### REQUESTS
1. Write out the stretch of the passage on round-trip time from "Network latency: Communication" through "overall transmission time.".
2. Answer these questions from the passage on round-trip time:
(a) In the example, in which two countries are the users located?
(b) According to the passage, what may change between the two locations and affect the overall transmission time?
(c) Which metrics do NetOps teams often use to monitor network latency?
3. List every factor that the passage on round-trip time says RTT is a reliable indicator regardless of.

-------- SELECTED EXCERPT

RTT: The time it takes for a small data packet to travel across the network and return to the same point.

Network latency: Communication delays between a server and a user over a network. 

To illustrate with an example, suppose there are two users, one of whom wants to communicate with the other. Let one of them be in Pakistan and the other in America. When making a request in Pakistan, network traffic is transmitted over multiple routers before reaching the server in America. When demand returns to Pakistan, a rough estimate of the time taken for this transmission can be made. This time taken by the forwarded request is called RTT.

Round-trip time is an estimate only. The path between the two locations may change as relay and network congestion can come into play, affecting the overall transmission time.

Why is RTT an Important Indicator of Network Performance and User Experience?

Because RTT only measures data packet transport time, it is a reliable indicator or KPI of pure network performance regardless of application, application server performance, or end-user hardware.

How NetOps Teams Use RTT Data to Provide a Good User Experience

RTT data provides a network-wide latency indicator. NetOps teams often use maximum RTT (or one-way) or average RTT metrics from a given time period to monitor network latency.

----------------
-------- SUPPLIED MATERIAL

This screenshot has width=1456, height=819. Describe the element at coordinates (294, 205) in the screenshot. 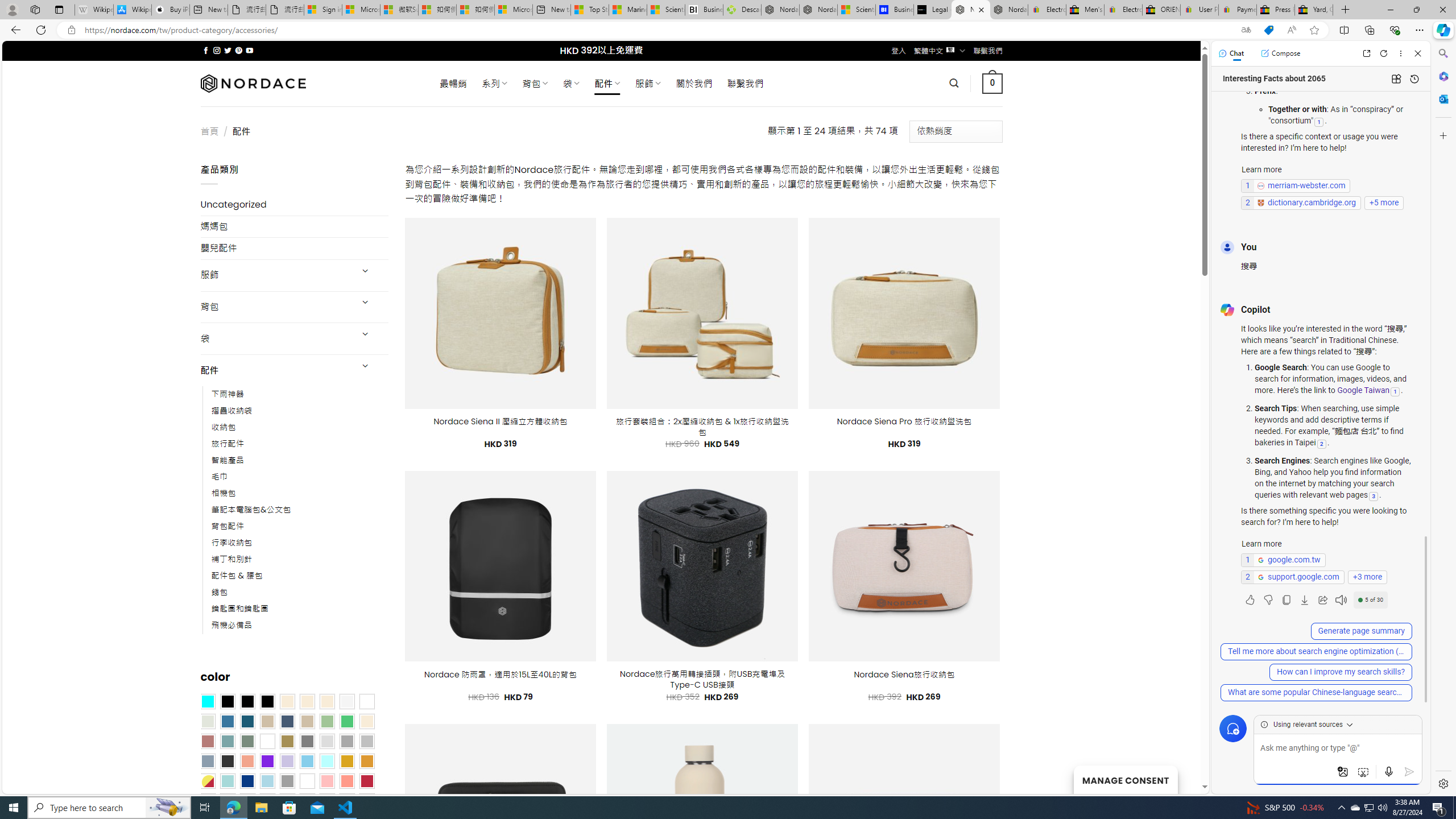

----------------
-------- SUPPLIED MATERIAL

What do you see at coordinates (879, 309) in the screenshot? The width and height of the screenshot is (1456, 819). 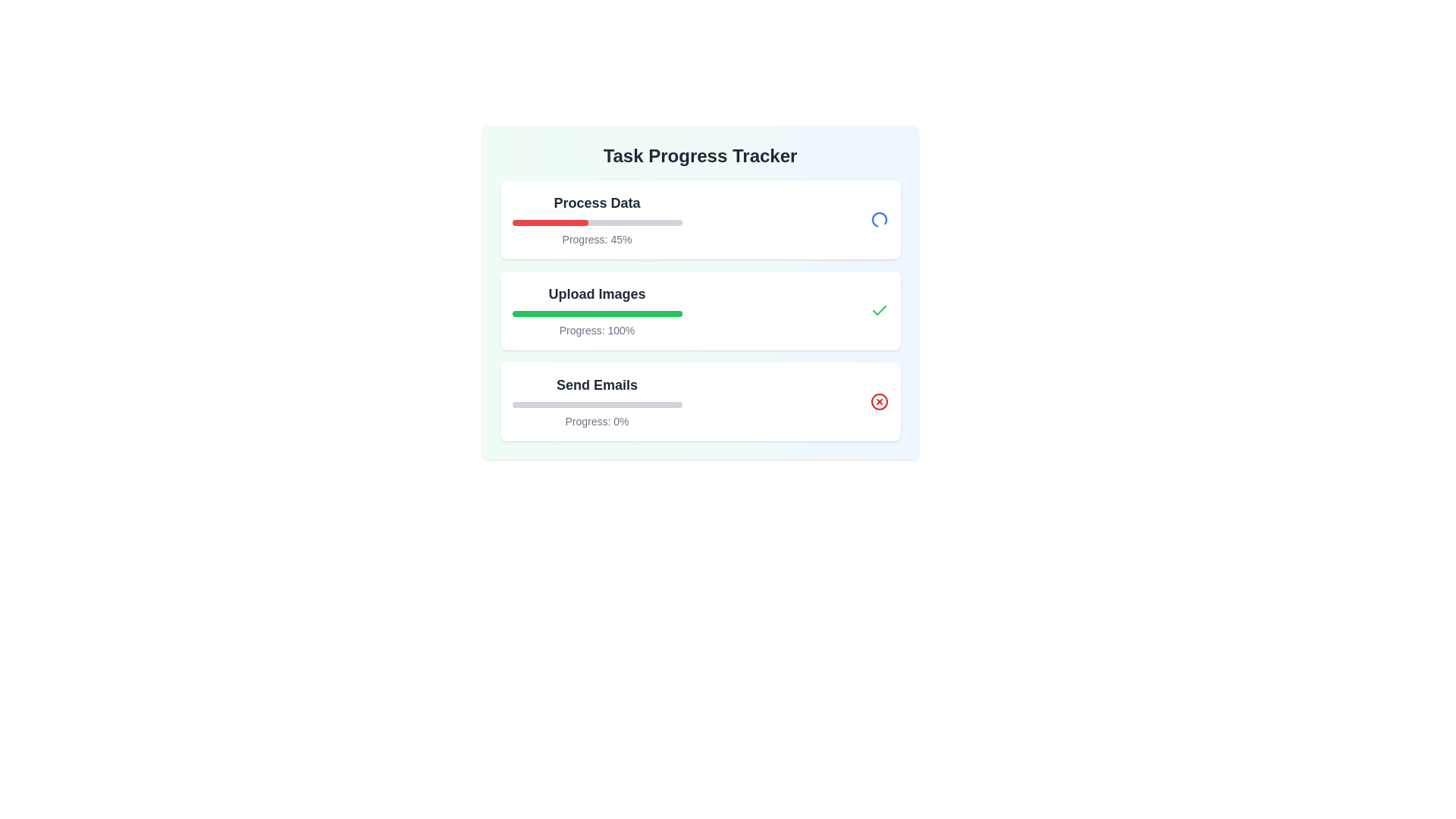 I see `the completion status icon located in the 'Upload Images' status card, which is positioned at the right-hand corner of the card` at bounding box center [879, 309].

----------------

### SOLUTIONS TO EACH TASK
1.
Network latency: Communication delays between a server and a user over a network. 

To illustrate with an example, suppose there are two users, one of whom wants to communicate with the other. Let one of them be in Pakistan and the other in America. When making a request in Pakistan, network traffic is transmitted over multiple routers before reaching the server in America. When demand returns to Pakistan, a rough estimate of the time taken for this transmission can be made. This time taken by the forwarded request is called RTT.

Round-trip time is an estimate only. The path between the two locations may change as relay and network congestion can come into play, affecting the overall transmission time.

2.
(a) Pakistan and America.
(b) The path between the two locations.
(c) Maximum RTT (or one-way) or average RTT metrics from a given time period.

3.
- Application
- Application server performance
- End-user hardware